Light- and Ca2+-Modulated Heterotrimeric GTPases in the Eyespot Apparatus of a Flagellate Green Alga

Abstract

Little is known about phototactic signal transduction in flagellate green algae; therefore, eyespot apparatuses, which are the light-sensitive “organelles” involved in photoorientation of these algae, were isolated and analyzed for the presence of heterotrimeric guanine nucleotide binding proteins (G proteins) and their coupling to the retinal-based photoreceptor. Specific high-affinity ³⁵S-GTP-γ-S binding and GTPase activity, with sensitivity toward antibodies raised against vertebrate/invertebrate G_α subunits and fluoroaluminates, were detected. In one- and two-dimensional immunoblot analyses, an antiserum directed against G_iα-type subunits exhibited cross-reactivity at 42 kD, whereas a 43-kD protein cross-reacted with antisera directed against G_qα subunits.
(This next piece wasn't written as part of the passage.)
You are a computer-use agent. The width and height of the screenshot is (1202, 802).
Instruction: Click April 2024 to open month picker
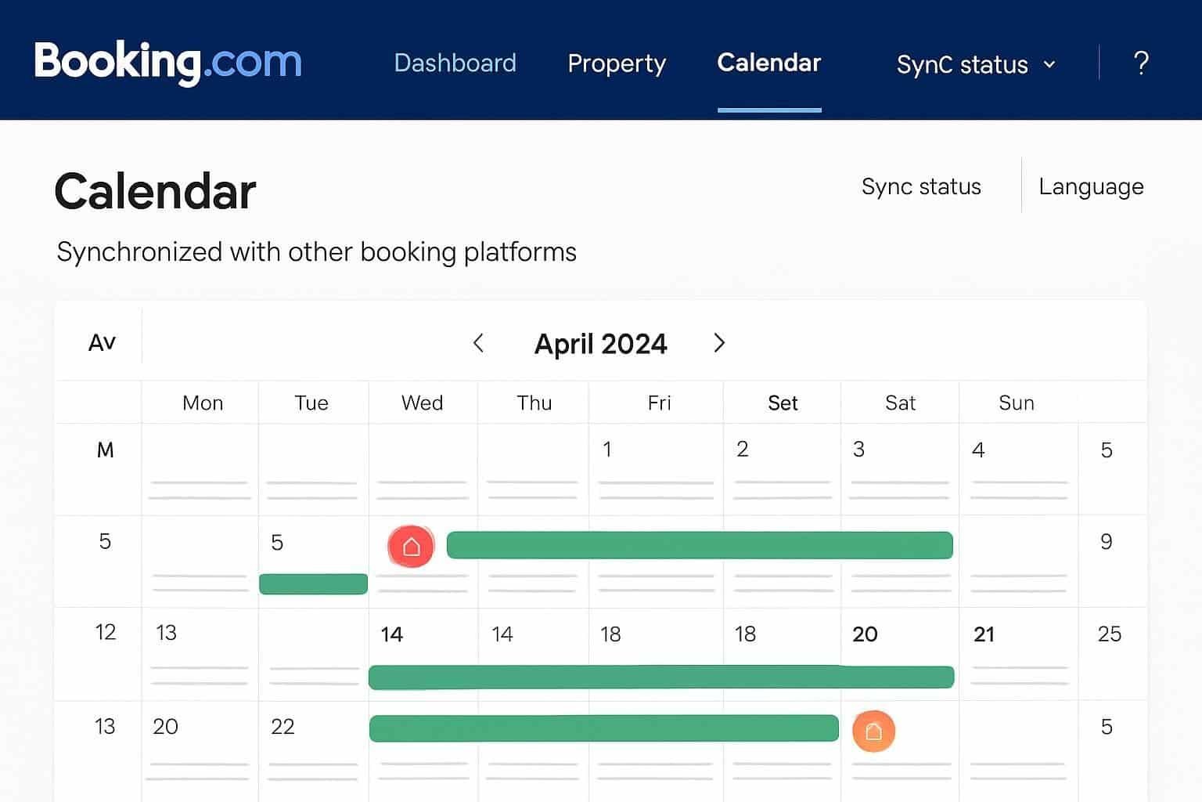pos(600,343)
Green light below 1 μE m⁻² sec⁻¹ suppressed cholera toxin–dependent ADP ribosylation at these apparent molecular masses and modulated a significant proportion of the GTPase activity in a reversible manner. Antisera against Chlamydomonas rhodopsin and the G_α subunits completely impaired light modulation. Both light sensitivity and dark recovery of the GTPase were affected by changes in free Ca²⁺. Dissociation of the putative G_α subunits from the eyespot membranes was not observed when the membranes were illuminated. Our results emphasize the regulatory potential of G_α subunits in rhodopsin-based signaling of flagellate green algae.